Exercise works...
...No, although I have heard rumors that it might be a good idea too, I am not talking about the kind of exercise that involves push-ups or running a mile before breakfast. I am talking about exercising emergency plans before they are actually needed.
Today I was able to get the entire IT management team together to run through a tabletop exercise of the IT business continuity plan. The exercise was received very well and I think the participants not only had fun going through the scenario that I set out for them, I also think it boosted their confidence, worked towards increasing team spirit, and (of course) identified some areas in which we need to improve our processes.
Those of us who have played tabletop role playing games such as Dungeons and Dragons (go ahead, admit it!) will feel right at home in a tabletop business continuity exercise. The goal of a tabletop is to practice policies and procedures without having to break out the big guns, pull staff from their normal routine, or disrupt production processes. As a result, tabletops can be a relatively cheap, but still effective way to go over a scenario.
The chain of events was fairly simple. I set the story to emulate a small fire in a main server room to take out a core switch, which took with it remote connectivity and some telephone services. The fire was small and contained relatively fast, but it was not possible to do a full damage assessment as a result of a Fire Marshall declaring the site off-limits for investigation.

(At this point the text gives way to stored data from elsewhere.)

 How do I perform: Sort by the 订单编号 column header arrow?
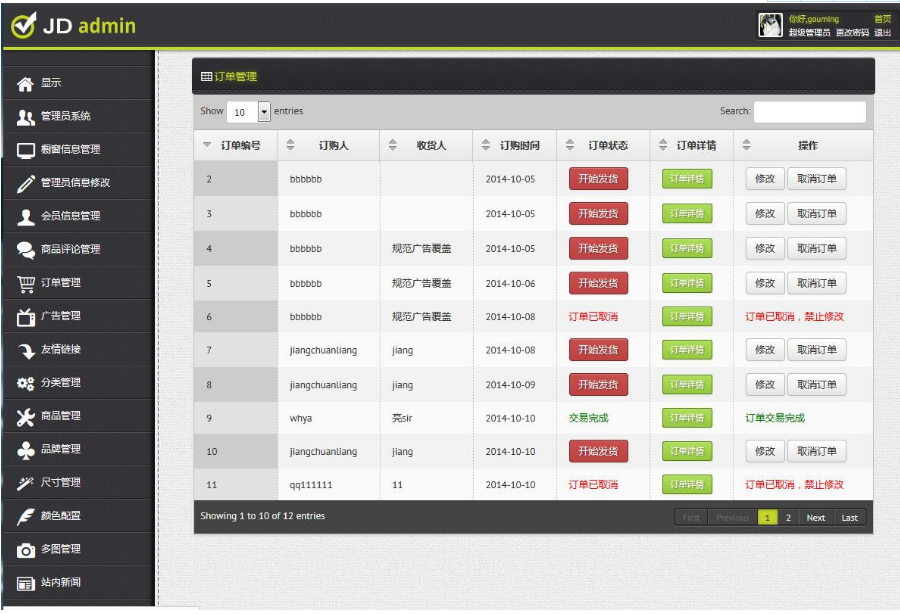click(x=207, y=145)
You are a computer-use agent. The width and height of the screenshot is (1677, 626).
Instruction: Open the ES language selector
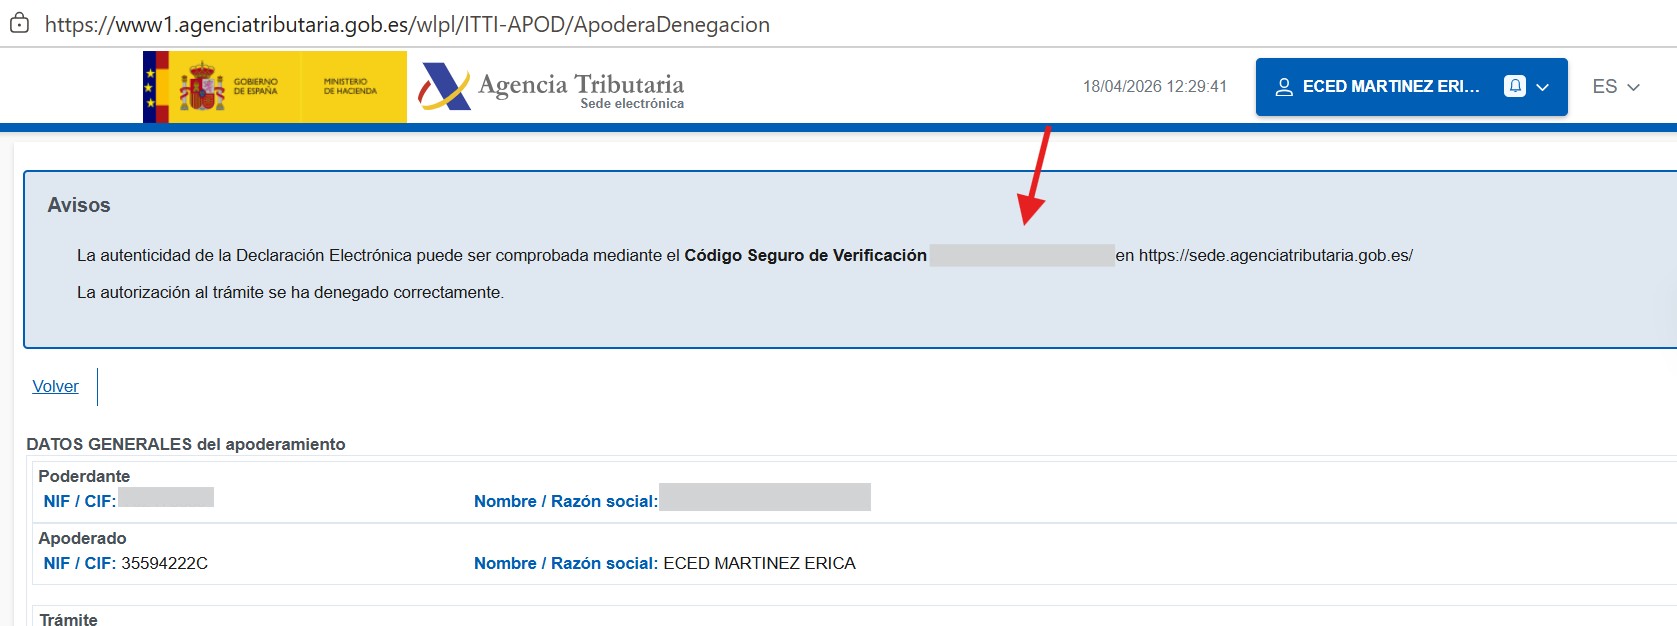[x=1604, y=87]

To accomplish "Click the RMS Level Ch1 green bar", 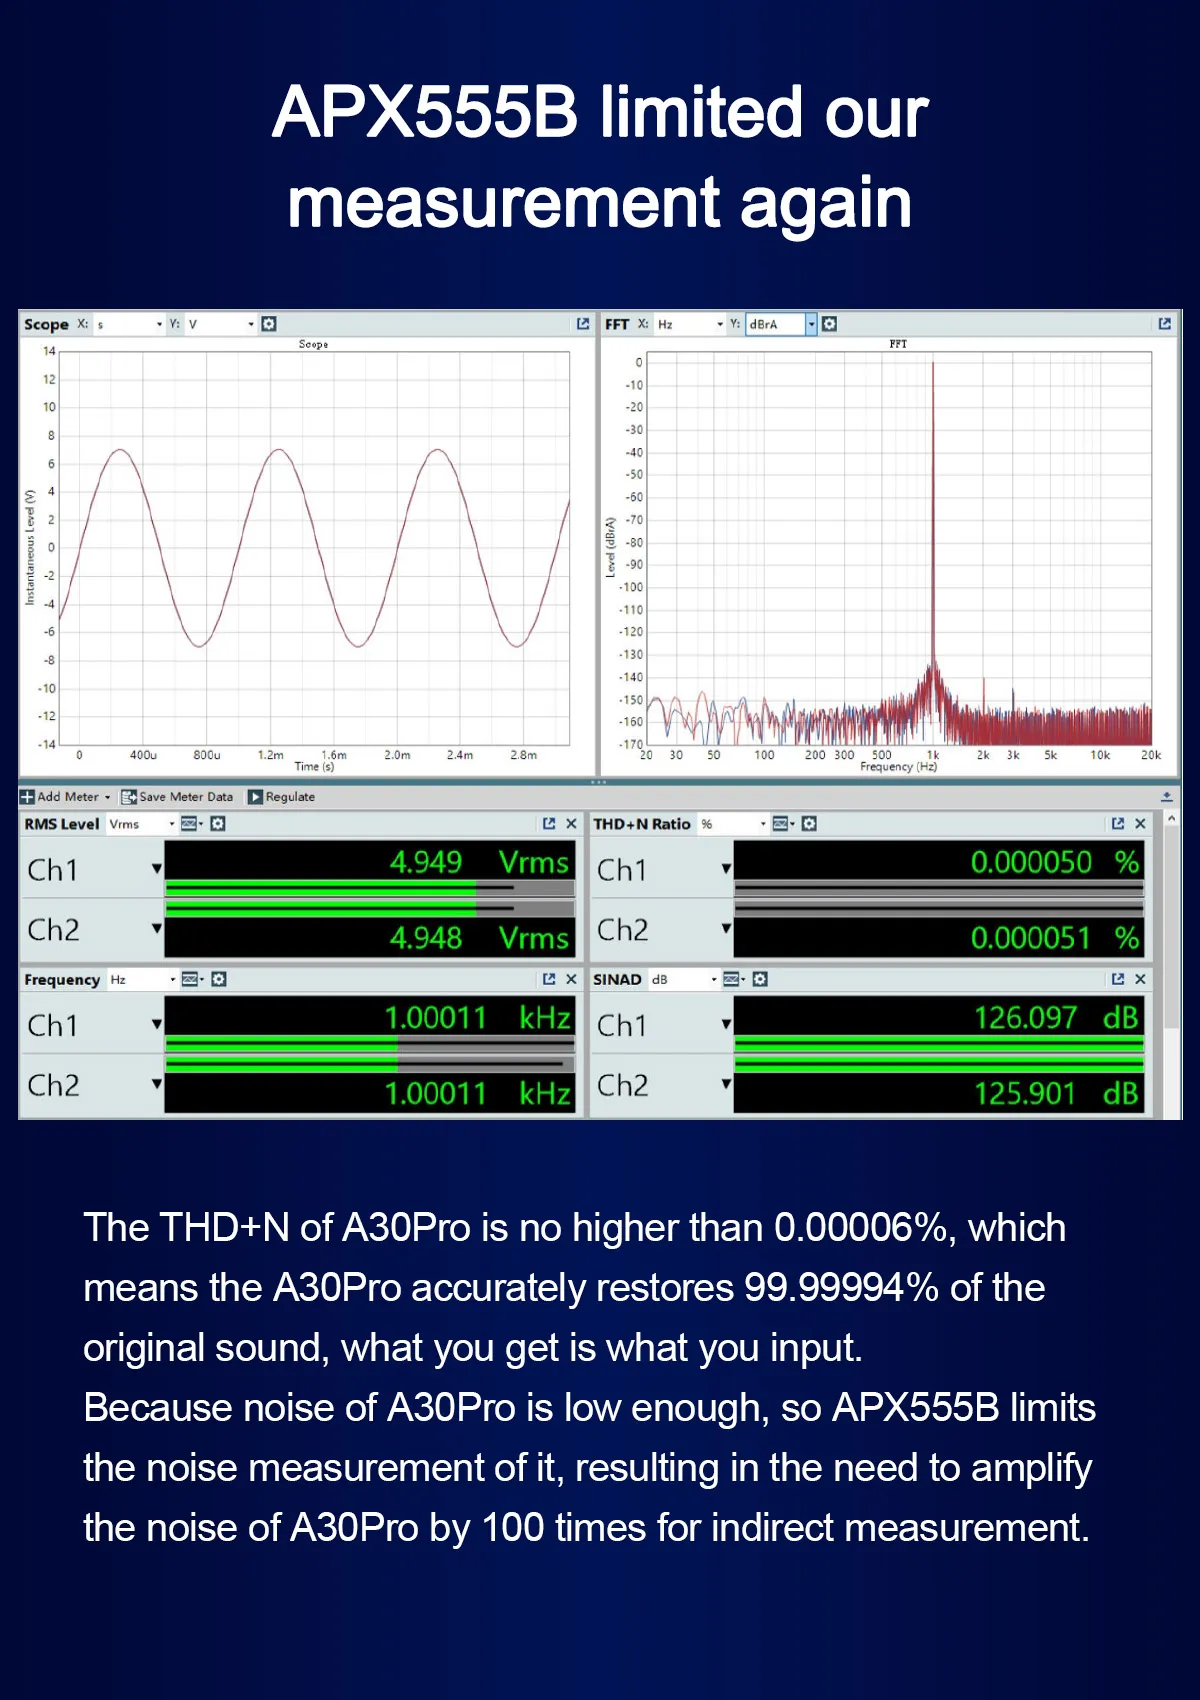I will (320, 887).
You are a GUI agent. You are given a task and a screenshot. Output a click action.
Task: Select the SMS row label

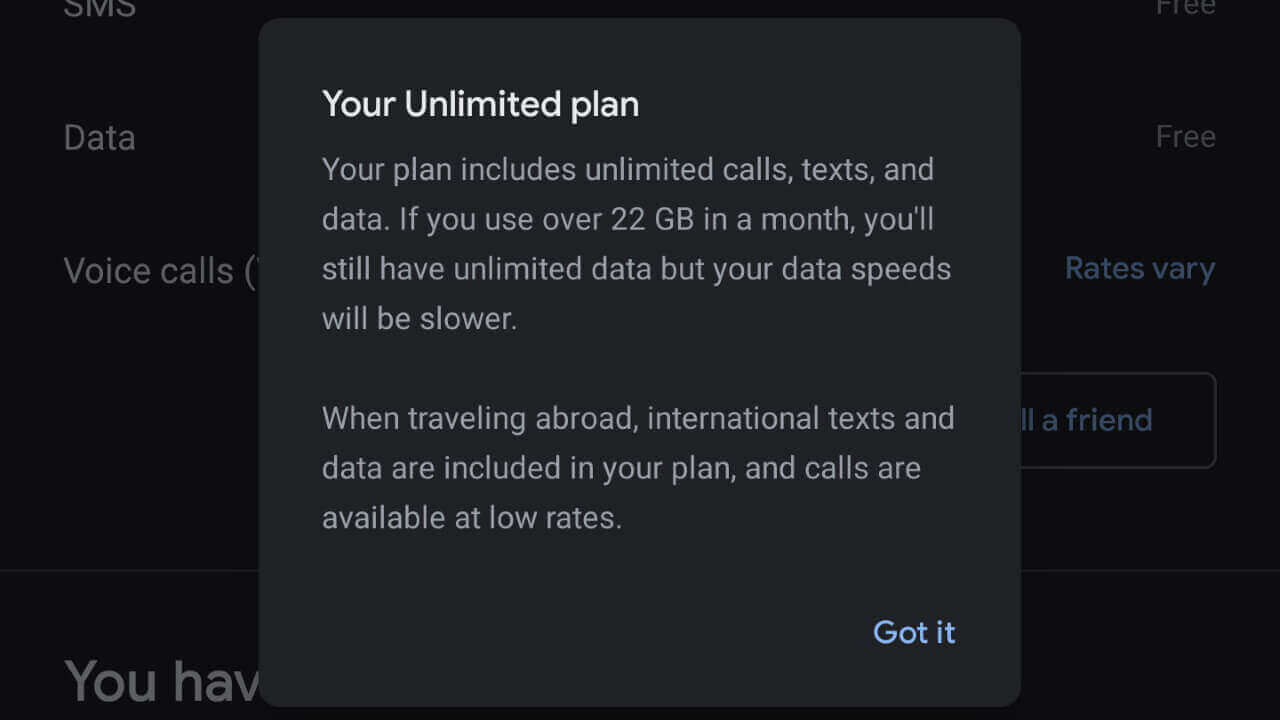(99, 9)
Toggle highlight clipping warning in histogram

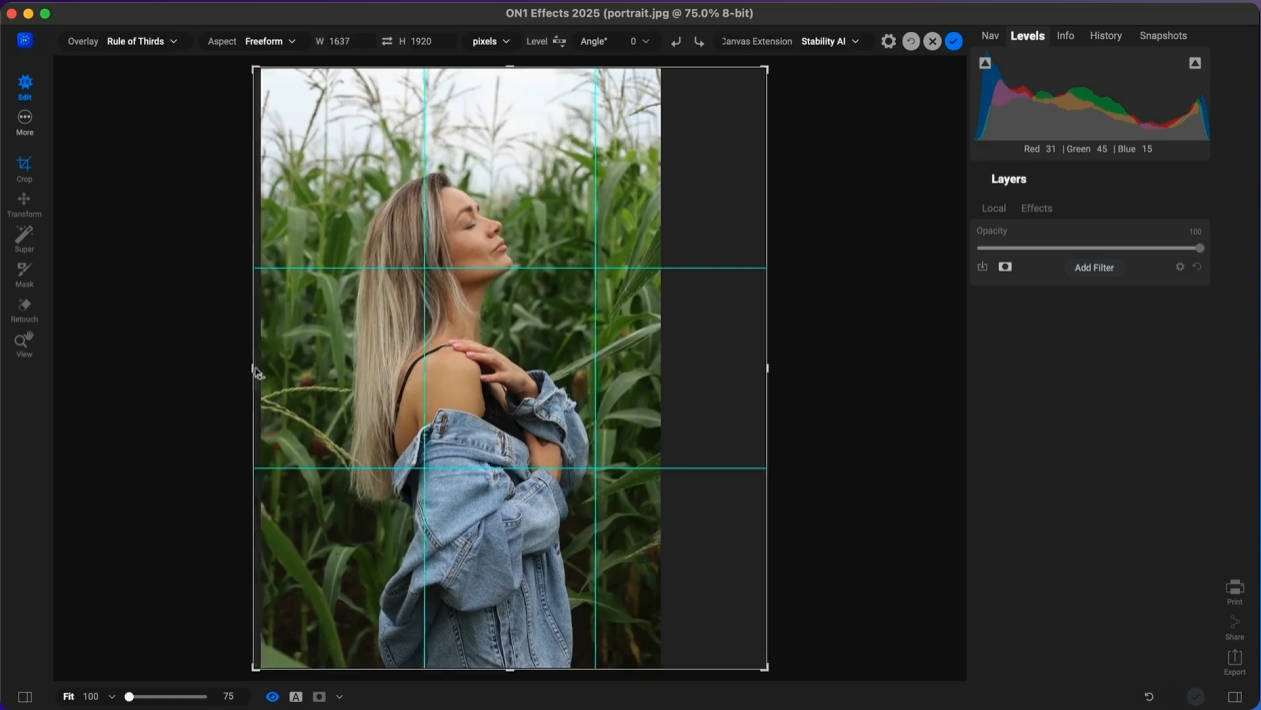coord(1195,63)
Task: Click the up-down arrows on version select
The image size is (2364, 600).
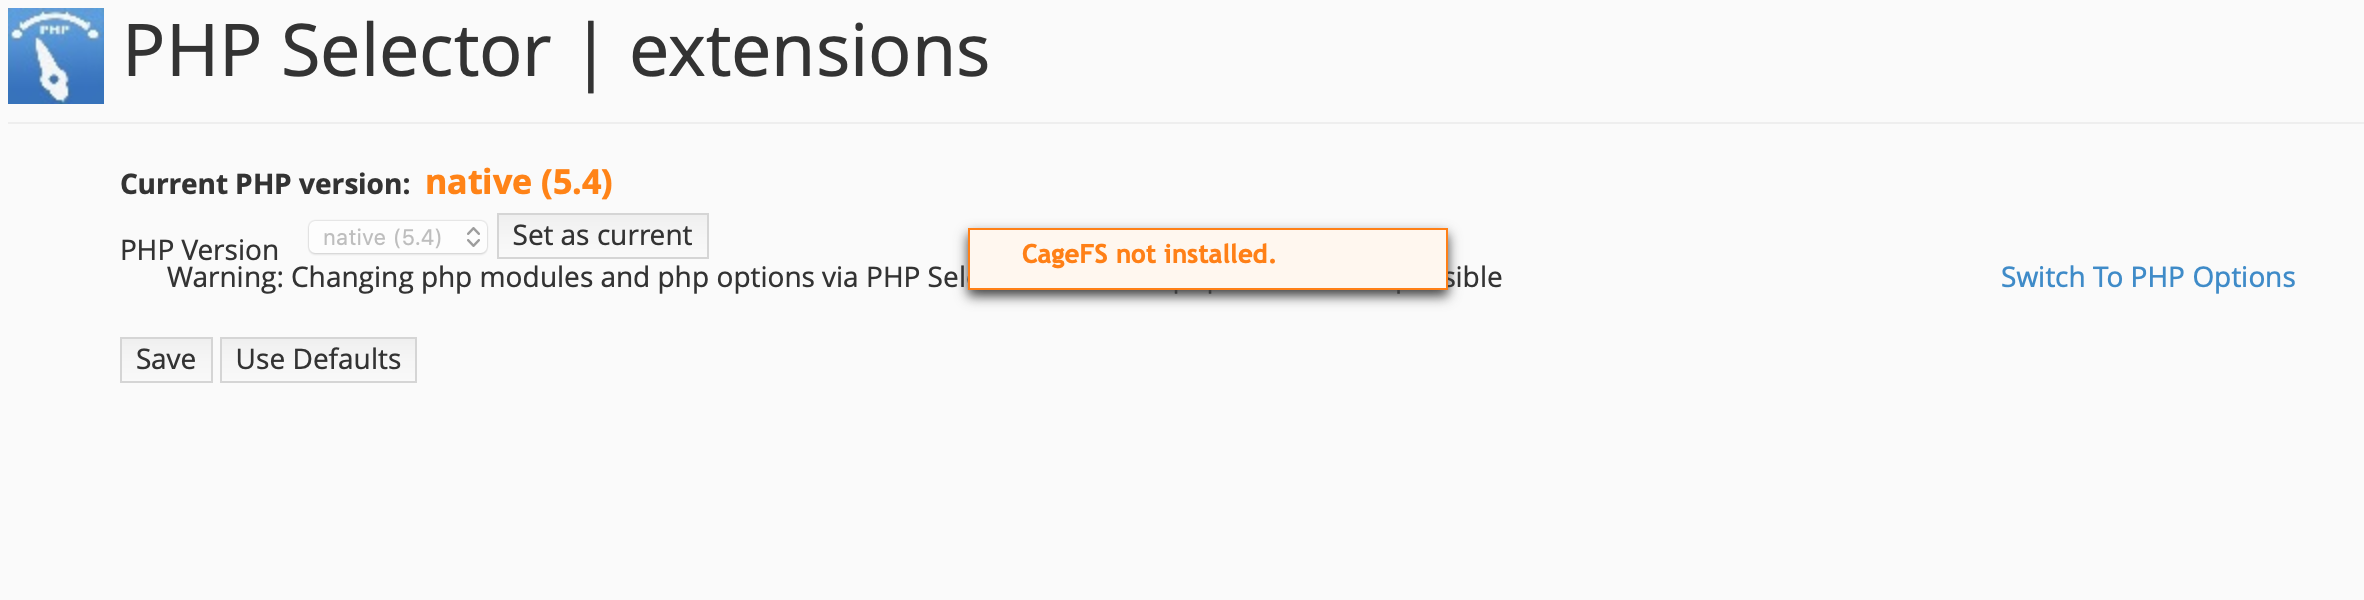Action: tap(473, 237)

For myself, I had set the following training goals:
- Train the participants to recognize when 'events' turn into something bigger and some form of emergency operations need to be activated.
- Train the participants in the decision-making process that leads up to formally declaring an incident.
- Train the participants in designating emergency roles and responsibilities
- Train the participants to communicate fully, clearly, and unambiguously, not only within the technology team, but also with the user community at large.
Because many of us in IT are so used to dealing with end-user emergencies all day long, it often takes time to recognize that something bigger is going on and that a response must be escalated. As always, that turned out to be the case here too, but lessons were definitely learned and I am confident that we will do much better next time.
All-in-all, I think we had a good exercise and, once again, we are better prepared for when events really take place.